“I CONFESS” – AND NGK BREAKS ICE
The Weekly Mail, November 8 to November 15, 1990
A small miracle took place in Rustenburg this week as a wide cross-section of South African churches met to discuss their differences, reports Pat Sidley.
It took an emotional speech by a Stellenbosch academic and Dutch Reformed Church (DRC) member and a spontaneous response by Anglican Archbishop Desmond Tutu to end 30 years of enmity among South African churches at a remarkable meeting in Rustenburg this week.
At the National Conference of Churches, attended by 250 delegates, DRC member Professor Willie Jonker confessed his guilt of the sin of apartheid and the harm it had caused. He confessed, he said, on behalf of the church and Afrikanerdom. “I confess before you and before the Lord, not only my own sin and guilt, and my personal responsibility for the political, social, economical and structural wrongs that have been done to many of you and the results of which you and our whole country are still suffering from.”
Tutu spontaneously forgave him.
The move caused a storm. The DRC sister churches and several others clergy present wanted clarity. Was the DRC confessing? And was the conference forgiving? Or was it one man’s confession heard by one individual priest? Did the DRC deserve forgiveness anyway?
The sister churches and some others felt compromised. It seemed too easy and glib after all the DRC had done – and the DRC had become the bogeyman of the conference.
Then the miracle happened. DRC moderator Professor Pieter Potgieter rose early the next morning to tell the hushed conference that the DRC totally identified itself with Jonker and confessed its guilt before the conference.

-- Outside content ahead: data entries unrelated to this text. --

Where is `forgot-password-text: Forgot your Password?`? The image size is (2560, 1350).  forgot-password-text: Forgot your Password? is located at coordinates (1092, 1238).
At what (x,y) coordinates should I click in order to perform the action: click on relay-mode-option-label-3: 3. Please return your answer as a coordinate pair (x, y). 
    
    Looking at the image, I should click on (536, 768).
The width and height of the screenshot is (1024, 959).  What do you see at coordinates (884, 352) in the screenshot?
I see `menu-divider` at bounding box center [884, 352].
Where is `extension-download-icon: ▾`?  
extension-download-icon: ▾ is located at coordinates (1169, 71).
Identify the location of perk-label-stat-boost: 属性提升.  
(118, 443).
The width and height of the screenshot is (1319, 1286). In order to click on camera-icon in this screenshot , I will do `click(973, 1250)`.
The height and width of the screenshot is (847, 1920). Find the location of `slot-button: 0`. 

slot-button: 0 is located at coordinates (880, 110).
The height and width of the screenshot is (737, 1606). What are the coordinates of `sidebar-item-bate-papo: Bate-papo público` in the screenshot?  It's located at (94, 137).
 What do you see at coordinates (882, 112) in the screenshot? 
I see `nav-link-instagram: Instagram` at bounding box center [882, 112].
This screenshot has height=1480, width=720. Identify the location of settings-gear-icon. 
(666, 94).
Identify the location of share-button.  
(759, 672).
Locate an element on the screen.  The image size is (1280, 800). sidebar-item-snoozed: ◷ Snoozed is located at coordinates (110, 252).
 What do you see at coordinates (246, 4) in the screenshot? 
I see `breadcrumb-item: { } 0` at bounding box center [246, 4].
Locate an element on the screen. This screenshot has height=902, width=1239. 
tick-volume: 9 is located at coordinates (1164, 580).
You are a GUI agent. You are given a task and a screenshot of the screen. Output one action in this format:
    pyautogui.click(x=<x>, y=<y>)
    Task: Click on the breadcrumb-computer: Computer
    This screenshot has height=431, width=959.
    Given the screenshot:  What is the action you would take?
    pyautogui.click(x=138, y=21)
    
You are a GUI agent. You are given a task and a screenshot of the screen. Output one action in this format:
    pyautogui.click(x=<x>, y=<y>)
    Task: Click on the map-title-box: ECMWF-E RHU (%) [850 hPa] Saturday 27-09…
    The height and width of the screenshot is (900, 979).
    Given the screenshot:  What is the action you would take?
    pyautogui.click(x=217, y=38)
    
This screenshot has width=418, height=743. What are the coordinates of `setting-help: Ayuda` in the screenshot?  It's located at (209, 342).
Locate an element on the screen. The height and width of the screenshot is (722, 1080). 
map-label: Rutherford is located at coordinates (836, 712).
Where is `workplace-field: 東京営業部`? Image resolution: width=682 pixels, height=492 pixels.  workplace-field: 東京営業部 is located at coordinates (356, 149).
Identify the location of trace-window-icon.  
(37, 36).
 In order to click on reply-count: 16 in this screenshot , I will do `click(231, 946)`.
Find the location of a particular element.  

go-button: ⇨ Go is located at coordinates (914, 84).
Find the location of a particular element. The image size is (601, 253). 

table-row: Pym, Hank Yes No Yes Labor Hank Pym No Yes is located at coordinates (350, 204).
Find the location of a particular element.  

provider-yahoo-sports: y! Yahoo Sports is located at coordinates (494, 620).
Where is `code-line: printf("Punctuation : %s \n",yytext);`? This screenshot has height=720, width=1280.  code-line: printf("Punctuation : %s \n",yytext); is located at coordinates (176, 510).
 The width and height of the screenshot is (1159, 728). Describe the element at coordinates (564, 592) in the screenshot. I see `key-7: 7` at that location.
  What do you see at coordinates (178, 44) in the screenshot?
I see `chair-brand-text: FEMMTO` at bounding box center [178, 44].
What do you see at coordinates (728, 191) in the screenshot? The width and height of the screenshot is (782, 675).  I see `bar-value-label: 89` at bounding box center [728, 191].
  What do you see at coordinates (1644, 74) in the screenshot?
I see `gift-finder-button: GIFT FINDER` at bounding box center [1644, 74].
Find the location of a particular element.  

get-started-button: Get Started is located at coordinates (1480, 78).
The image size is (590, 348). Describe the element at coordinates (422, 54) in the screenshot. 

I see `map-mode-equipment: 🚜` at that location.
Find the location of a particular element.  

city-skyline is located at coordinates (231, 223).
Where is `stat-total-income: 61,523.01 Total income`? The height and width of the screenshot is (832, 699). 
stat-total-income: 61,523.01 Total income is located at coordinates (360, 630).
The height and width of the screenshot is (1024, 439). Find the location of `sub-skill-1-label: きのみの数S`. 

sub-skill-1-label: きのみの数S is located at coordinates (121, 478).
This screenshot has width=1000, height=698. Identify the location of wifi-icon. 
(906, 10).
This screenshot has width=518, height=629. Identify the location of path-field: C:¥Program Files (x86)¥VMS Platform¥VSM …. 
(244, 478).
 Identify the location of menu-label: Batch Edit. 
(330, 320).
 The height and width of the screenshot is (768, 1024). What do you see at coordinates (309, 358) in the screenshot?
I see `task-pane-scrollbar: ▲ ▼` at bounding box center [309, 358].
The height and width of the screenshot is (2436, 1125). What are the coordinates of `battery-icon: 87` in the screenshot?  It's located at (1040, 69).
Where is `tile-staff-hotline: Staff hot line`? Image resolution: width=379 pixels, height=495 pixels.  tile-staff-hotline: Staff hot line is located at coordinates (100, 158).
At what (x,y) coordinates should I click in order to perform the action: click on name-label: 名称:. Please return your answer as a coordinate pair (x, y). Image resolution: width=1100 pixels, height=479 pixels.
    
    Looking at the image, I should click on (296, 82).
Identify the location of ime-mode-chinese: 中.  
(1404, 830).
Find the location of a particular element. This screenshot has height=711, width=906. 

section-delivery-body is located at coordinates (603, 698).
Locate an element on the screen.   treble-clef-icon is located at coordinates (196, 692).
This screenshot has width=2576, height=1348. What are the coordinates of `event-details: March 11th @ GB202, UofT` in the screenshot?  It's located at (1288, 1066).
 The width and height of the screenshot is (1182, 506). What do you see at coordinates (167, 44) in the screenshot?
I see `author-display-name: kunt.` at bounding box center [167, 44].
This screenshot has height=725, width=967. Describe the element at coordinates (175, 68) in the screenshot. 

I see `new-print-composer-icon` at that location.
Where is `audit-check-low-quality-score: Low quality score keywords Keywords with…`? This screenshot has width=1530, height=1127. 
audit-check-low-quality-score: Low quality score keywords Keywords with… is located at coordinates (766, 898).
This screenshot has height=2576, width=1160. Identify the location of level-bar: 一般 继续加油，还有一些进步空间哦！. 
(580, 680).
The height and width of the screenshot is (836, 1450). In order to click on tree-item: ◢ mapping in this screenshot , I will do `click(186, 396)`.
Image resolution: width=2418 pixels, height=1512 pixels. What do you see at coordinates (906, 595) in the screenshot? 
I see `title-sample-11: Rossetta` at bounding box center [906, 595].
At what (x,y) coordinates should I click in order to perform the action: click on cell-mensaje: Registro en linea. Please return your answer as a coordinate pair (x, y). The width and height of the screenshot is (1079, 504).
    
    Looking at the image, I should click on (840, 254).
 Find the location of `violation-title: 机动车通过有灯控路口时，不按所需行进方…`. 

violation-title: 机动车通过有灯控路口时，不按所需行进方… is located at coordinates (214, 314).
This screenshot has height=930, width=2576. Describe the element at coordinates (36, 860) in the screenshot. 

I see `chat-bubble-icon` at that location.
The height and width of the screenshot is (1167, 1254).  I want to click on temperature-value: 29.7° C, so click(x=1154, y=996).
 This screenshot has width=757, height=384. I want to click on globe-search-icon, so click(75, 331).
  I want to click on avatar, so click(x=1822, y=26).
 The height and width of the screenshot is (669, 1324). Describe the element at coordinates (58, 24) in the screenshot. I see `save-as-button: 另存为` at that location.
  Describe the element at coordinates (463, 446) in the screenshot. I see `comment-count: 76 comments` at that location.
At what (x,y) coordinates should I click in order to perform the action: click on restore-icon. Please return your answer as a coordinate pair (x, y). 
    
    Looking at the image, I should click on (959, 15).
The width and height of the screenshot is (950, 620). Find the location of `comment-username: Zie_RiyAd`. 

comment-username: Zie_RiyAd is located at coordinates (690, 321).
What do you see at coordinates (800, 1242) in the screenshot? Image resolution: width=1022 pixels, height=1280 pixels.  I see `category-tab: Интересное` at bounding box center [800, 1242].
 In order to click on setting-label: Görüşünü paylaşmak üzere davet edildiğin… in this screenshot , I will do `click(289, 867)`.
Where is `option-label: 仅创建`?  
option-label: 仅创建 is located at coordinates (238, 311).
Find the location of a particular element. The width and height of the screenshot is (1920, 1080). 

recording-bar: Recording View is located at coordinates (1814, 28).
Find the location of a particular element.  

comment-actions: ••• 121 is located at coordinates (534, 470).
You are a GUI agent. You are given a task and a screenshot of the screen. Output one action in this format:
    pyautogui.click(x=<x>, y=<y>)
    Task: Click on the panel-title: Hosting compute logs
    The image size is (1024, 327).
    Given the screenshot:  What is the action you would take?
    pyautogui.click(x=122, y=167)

Anglican priest Malusi Mpumlwana had earlier said it was difficult, sometimes, to forgive, as conference co-chairman Frank Chikane had said and several black clergymen who had been imprisoned and tortured agreed with.
Tutu told the conference: “God has brought us to this moment, and I just want to say to you, I am deeply humbled, and I speak only for myself. I cannot, when someone says, ‘Forgive me’, say ‘I do not.’
Our brothers in the DRC came to me and said, “It is going to be up to us to show the genuineness of what we have said, in actions.”
But forgiveness and the reconciliation sought is not so simple and reflects the graver issues to be dealt with Institute for Contextual Studies director Smangaliso Mkhatshwa, SACC president Khoza Mgojo and many others said there could be no reconciliation without justice. The words used were “restitution” and “reparation” – but the resounding cry was “give the land back to the people”.
Potgieter was asked if the DRC’s desire for reconciliation and restitution involved land. He said the DRC in principle supported a bill of rights, but land was not specifically mentioned.
DRC sister churches, the “coloured” Dutch Reformed Mission Church, and the DRC in Africa, looked on in bitterness. The white church had consistently refused to form one united church.
“This confession means Andries Treurnicht and Carel Boshoff have confessed their sins,” said the Mission Church assessor Rev Russel Botman. “I want to hear them say that.”
But others in the gathering wanted to give the DRC a chance. Mkhatshwa and Mpumlwana – both victims of torture and imprisonment — warned journalists not to be too euphoric about the confession, but not to lose sight of the 1 sensitivity of the moment either.
Yesterday, Rhema pastor Ray McCauley said on behalf of Rhema and a number of other fundamentalist churches: “We confess that our silence in these areas was in fact a sin and that our failure to act decisively against all forms of apartheid made us party to an inhuman political ideology.
Anti-apartheid cleric Beyers Naude thanked Jonker for his confession but was not so generous to the DRC, saying it needed to address specific problems.
There was a smaller miracle in the DRC family. The delegations, who had sat separately and until Wednesday had not addressed a single word to one another were forced to talk. And they will be meeting again early in December.